Henry and I both read Maybe One by Bill McKibbon after seeing it referenced in the comments of this post. The book was written over a decade ago, but it is still so relevant.
There were points when reading this book that I was moved to tears. It feels so overwhelming to think about what kind of world we're bringing Wolverine into, knowing that environmentally the future looks bleak for him/her. I know the horrors of climate change and the seeming irreversible path we're on, but when I hear it laid out it breaks my heart in a new way. I go from feeling overwhelmed by the enormity of the issue to frustrated that no one is doing anything. I feel compelled to only have one child for environmental reasons, but at the same time I feel angry that I'm considering giving up something I so deeply want when it seems as though the rest of world isn't sacrificing at all. I want more than one child. To stop at one feels... incomplete. Maybe I will feel differently when Wolverine arrives, and Henry and I both agree it will be a completely different conversation at that point. Right now I am not willing to give up my desire for more than one child, even though morally it feels like the right choice.

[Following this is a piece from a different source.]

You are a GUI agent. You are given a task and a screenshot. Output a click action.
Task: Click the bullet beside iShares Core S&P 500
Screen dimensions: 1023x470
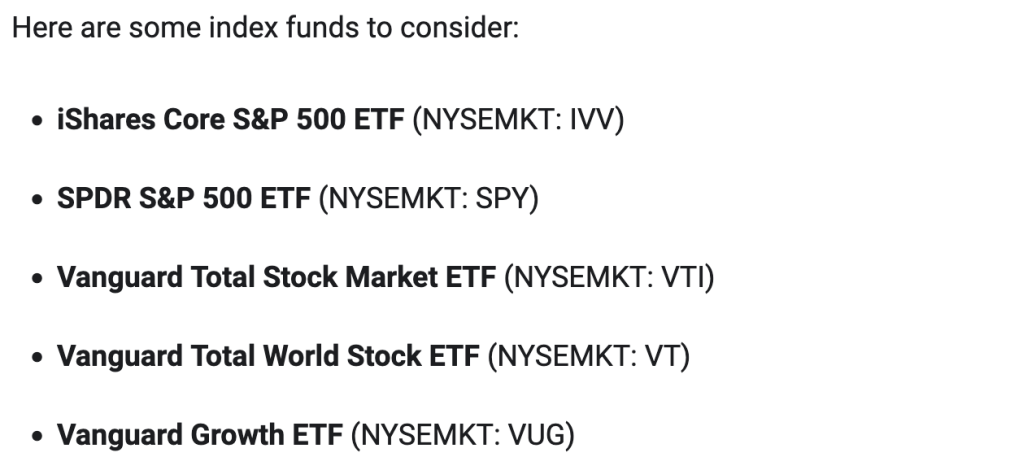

Henry and I make a lot of choices based out of concern for the environment. We don't own a car. We avoid flying whenever possible (although admittedly we've both emitted more than our share of carbon through flying in our lifetimes up until this point). We don't use the air conditioning or the heat. We try to buy in bulk to reduce packaging. I say this not to brag, or pat myself on the back, but because all of the aforementioned things don't feel like a sacrifice; they feel like the way we want to be living. Having one child does not feel like that; it feels like the most monumental sacrifice I would ever make.

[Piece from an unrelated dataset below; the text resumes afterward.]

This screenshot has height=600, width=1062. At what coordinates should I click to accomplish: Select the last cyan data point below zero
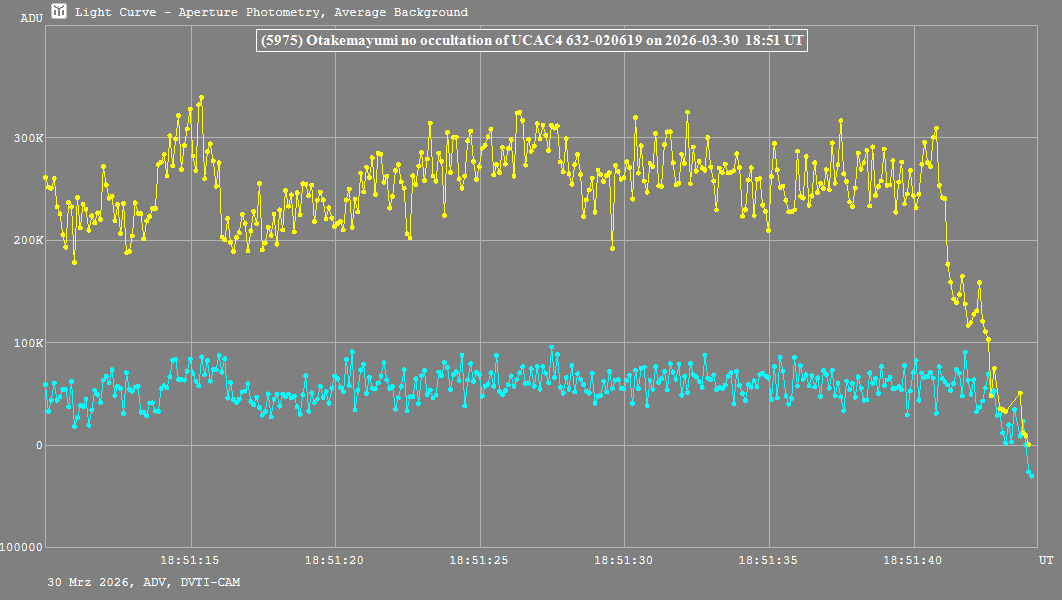tap(1032, 476)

I was particularly moved by the passage that refer to the "special moment" that we're in. The idea that trying to mitigate the environmental damage we've already done is a challenge unique to our generation resonates with me. It may not be fair, but it is what it is and we have to give it our best effort, even if that means giving up some things we desperately want.
Our discussions after reading the book were frustrating for both of us. I was so emotional that it was hard to rationally discuss the topic and more than one conversation ended with me in tears. I kept saying that I feel like we would only be having one child "on principle" and that it wouldn't really make a difference since no one else in the world seems to care about the fact that our world is falling apart. Henry had trouble with my use of phrase "on principle" because he thinks we should be making decisions on our principles, not based on what the rest of the world is doing. And he's right. But I am where I am.
Henry is convinced that he would prefer to stop at one, but is open to continuing the discussion post-Wolverine's birth. I feel I want two children, but also recognize that the most responsible course of action would be to stop after this one (or to not have one at all, but that ship's already sailed).
To be continued after the birth of our child and we have some concept of what it means to be parents.